Rallybio scores $145M, unveils lead rare disease program

Rallybio scores $145M, unveils lead rare disease program

When a trio of Alexion veterans started Rallybio, they vowed to take an “agnostic” approach to new medicines, because “diseases have no boundaries, so why should we?” Two years later, they’ve raised $145 million to bankroll a pipeline of early-stage assets led by a treatment for a life-threatening condition that causes bleeding in infants.

Rallybio found the program, now called RLYB-211, in a worldwide search for assets, acquiring it from a tiny startup in Norway. It’s designed to treat fetal and neonatal alloimmune thrombocytopenia (FNAIT), a condition in which a pregnant woman develops antibodies that attack her fetus’s platelets. There is no treatment for FNAIT, which can lead to miscarriage, death of the newborn baby or neurological disability due to bleeding in the fetus’ brain.

RLYB-211 is a hyperimmune globulin made by purifying antibodies from donated plasma. It works by a process called antibody-mediated immune suppression, a mechanism that’s been known about for more than a century but for which the drivers are still unclear, Rallybio co-founder Steve Uden, M.D., told FierceBiotech.

“It’s a very targeted immunosuppression. We fundamentally give a very low dose of the antibody we are trying to prevent the host—in this case, the mother—from producing,” Uden added.
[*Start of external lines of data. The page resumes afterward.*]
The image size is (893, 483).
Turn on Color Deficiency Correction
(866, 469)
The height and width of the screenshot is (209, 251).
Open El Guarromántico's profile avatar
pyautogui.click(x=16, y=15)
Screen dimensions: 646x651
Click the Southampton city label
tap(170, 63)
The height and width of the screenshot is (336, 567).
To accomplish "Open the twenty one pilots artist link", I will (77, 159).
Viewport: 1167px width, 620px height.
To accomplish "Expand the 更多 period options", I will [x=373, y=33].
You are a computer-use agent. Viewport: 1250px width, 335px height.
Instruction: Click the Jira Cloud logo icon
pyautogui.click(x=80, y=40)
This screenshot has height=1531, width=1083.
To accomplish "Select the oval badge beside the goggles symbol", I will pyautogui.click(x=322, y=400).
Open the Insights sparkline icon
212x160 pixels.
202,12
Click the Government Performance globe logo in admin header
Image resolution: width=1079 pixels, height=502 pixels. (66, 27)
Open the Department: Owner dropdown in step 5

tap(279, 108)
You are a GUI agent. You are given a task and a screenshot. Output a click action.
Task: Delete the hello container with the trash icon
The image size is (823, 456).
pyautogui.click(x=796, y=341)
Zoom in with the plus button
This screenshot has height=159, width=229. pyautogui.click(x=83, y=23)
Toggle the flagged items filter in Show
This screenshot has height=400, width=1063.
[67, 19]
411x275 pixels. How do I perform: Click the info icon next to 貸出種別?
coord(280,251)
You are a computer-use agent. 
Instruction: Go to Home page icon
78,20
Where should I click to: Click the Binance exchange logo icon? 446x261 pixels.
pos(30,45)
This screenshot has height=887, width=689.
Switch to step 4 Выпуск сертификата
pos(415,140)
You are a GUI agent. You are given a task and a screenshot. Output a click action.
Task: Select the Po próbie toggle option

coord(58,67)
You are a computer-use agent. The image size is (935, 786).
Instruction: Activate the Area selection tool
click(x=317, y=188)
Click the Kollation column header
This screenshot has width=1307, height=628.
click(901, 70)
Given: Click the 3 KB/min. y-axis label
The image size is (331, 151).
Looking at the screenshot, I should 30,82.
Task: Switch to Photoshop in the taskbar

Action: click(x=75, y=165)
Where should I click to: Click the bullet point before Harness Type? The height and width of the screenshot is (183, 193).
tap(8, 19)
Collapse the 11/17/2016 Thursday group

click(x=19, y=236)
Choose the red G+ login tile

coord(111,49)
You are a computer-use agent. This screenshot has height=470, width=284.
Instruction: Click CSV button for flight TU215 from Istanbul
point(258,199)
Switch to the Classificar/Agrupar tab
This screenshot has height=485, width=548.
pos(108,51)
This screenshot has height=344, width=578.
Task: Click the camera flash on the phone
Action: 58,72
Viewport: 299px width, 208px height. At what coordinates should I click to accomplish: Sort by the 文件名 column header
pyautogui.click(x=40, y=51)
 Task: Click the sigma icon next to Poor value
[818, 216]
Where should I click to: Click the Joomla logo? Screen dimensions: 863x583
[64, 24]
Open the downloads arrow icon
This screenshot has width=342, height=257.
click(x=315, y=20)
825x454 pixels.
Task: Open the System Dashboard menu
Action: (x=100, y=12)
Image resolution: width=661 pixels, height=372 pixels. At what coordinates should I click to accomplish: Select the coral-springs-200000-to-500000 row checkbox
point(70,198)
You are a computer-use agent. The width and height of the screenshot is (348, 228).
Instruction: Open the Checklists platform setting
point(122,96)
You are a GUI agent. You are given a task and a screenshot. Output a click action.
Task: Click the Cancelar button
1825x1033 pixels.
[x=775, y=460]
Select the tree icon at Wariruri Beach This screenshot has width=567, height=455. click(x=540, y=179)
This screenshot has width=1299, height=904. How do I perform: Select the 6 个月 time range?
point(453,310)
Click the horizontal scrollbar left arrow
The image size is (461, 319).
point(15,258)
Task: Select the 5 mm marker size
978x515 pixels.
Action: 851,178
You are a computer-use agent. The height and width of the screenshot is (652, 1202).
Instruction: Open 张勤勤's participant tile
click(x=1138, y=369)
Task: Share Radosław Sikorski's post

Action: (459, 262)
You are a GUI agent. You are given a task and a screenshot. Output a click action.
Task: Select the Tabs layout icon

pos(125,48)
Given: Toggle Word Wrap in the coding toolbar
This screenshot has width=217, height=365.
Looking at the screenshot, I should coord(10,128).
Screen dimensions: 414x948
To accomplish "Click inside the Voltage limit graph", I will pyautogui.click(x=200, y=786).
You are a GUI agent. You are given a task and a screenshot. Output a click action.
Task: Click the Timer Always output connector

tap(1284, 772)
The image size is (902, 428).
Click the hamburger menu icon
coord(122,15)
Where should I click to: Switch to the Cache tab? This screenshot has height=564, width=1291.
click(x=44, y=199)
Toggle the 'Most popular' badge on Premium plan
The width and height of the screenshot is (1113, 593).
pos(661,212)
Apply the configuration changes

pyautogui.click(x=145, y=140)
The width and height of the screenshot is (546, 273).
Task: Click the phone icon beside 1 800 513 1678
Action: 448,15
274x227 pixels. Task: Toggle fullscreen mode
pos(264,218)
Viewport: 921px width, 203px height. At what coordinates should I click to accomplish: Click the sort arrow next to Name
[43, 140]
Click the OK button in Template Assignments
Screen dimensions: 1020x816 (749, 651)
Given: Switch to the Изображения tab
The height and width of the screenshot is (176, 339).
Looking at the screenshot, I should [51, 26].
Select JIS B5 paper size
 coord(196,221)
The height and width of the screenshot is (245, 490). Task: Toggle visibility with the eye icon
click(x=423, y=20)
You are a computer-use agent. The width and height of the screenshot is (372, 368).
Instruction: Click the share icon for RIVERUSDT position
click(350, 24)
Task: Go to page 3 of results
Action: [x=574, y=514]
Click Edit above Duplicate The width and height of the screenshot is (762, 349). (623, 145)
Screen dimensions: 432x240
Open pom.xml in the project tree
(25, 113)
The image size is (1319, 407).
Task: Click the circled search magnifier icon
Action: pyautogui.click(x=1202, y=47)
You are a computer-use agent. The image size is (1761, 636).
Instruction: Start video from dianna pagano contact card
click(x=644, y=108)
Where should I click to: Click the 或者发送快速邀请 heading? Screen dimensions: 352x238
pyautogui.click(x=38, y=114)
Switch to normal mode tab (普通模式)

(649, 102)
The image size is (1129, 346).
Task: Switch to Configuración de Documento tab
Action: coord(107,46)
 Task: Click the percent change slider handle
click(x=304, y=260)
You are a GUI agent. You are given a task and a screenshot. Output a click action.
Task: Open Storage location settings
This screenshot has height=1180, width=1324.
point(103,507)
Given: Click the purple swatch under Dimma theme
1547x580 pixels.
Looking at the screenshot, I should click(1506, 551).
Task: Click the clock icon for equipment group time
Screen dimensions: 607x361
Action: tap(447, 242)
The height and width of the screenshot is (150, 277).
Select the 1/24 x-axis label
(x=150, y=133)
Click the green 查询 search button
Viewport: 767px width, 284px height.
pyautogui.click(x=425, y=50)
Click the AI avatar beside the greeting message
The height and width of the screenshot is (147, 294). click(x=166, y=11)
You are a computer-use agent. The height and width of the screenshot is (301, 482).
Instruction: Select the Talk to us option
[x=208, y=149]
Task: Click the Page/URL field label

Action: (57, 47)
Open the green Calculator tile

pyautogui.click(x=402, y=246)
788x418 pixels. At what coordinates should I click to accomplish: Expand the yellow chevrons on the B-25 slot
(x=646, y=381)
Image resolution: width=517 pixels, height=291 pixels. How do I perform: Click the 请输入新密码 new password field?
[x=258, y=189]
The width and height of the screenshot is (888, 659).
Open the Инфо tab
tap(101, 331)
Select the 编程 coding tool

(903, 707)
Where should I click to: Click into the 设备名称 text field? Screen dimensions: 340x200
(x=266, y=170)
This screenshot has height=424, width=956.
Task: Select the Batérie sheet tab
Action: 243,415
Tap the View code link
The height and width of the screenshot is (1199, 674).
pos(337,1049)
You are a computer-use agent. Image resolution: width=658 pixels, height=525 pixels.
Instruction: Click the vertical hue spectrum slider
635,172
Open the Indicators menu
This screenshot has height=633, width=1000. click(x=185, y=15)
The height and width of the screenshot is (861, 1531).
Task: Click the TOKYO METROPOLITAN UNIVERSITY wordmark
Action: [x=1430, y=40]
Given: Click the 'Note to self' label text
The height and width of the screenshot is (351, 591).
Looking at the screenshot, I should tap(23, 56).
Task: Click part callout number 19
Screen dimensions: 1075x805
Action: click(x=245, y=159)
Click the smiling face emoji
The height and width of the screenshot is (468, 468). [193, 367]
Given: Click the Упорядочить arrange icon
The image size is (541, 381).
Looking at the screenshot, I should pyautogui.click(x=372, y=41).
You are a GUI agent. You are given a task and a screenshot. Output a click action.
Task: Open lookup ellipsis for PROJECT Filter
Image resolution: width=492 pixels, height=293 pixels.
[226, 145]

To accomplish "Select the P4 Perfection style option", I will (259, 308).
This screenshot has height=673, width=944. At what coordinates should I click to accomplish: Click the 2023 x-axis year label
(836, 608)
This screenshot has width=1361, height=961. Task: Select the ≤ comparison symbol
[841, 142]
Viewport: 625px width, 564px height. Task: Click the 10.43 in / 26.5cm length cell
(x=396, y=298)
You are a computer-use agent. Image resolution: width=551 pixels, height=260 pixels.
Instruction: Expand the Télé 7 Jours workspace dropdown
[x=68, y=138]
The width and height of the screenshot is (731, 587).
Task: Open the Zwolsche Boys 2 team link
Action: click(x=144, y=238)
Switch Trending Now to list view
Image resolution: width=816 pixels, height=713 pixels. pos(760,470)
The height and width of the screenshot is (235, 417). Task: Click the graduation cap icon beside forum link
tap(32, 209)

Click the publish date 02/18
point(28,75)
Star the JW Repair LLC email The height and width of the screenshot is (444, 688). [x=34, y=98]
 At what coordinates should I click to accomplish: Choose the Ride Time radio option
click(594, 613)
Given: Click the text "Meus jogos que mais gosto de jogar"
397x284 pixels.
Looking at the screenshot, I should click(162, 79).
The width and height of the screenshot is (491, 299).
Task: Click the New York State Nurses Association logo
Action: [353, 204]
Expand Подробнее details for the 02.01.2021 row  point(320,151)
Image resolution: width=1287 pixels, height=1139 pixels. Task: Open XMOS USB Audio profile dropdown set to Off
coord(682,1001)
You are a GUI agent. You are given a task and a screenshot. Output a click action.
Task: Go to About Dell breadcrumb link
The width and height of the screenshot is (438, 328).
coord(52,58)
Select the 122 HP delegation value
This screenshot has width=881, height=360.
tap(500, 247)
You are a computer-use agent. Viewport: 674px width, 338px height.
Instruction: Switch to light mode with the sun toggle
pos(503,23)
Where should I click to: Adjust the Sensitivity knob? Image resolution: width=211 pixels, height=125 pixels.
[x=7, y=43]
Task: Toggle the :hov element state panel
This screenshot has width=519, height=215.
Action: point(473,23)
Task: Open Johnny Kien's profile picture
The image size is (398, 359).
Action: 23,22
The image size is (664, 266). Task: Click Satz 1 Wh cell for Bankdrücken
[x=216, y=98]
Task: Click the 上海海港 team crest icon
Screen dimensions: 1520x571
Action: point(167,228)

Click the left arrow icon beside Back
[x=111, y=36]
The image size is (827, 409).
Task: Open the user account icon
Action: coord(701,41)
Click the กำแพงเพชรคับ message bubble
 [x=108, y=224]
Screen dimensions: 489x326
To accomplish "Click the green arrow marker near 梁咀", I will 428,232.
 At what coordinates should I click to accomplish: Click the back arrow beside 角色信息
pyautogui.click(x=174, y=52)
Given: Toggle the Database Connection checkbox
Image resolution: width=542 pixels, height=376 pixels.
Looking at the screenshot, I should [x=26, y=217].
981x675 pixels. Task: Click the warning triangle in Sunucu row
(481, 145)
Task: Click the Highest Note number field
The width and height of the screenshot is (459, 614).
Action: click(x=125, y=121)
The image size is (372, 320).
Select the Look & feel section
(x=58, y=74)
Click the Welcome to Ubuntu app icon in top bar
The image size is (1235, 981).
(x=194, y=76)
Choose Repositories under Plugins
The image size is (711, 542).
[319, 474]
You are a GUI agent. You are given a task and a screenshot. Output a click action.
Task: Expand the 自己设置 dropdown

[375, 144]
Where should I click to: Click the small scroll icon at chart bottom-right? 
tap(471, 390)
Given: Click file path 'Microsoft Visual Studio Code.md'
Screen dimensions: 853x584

The $145 million series B, drawn from a laundry list of backers including Canaan Partners, 5AM Ventures, F-Prime Capital and Viking Global Investors, will push RLYB-211 into a phase 1/2 study in the second half of this year. Following behind are RLYB-212, in development for a rare blood disease, and a trio of preclinical-stage protein therapeutics for the treatment of immune-inflammatory diseases. The company expects to move RLYB-212 and one of the latter programs into the clinic next year.

As Rallybio plugs away at its pipeline, it remains on the lookout for new prospects to develop, whether through partnerships and acquisitions or through a discovery deal it struck with Exscientia last July.

Because the company’s pipeline is driven by the need for new treatments and the strength of the science rather than specific disease areas, its strategy might be better defined by what it doesn’t do.

“Early on, we made a couple of decisions that we wouldn’t work in oncology,” Rallybio co-founder Martin Mackay, Ph.D., told FierceBiotech. “There are great companies working in that space, so we didn’t have much to add in oncology.”

The same goes for infectious disease, he added. Beyond that, Rallybio is searching the world for new assets “across many therapeutic areas.” But it’s sticking with small molecules and proteins, including antibodies, that it believes can help move the needle against rare diseases.

“We’ve got a busy year ahead of us,” Mackay said. “We hope it will be a busy decade.”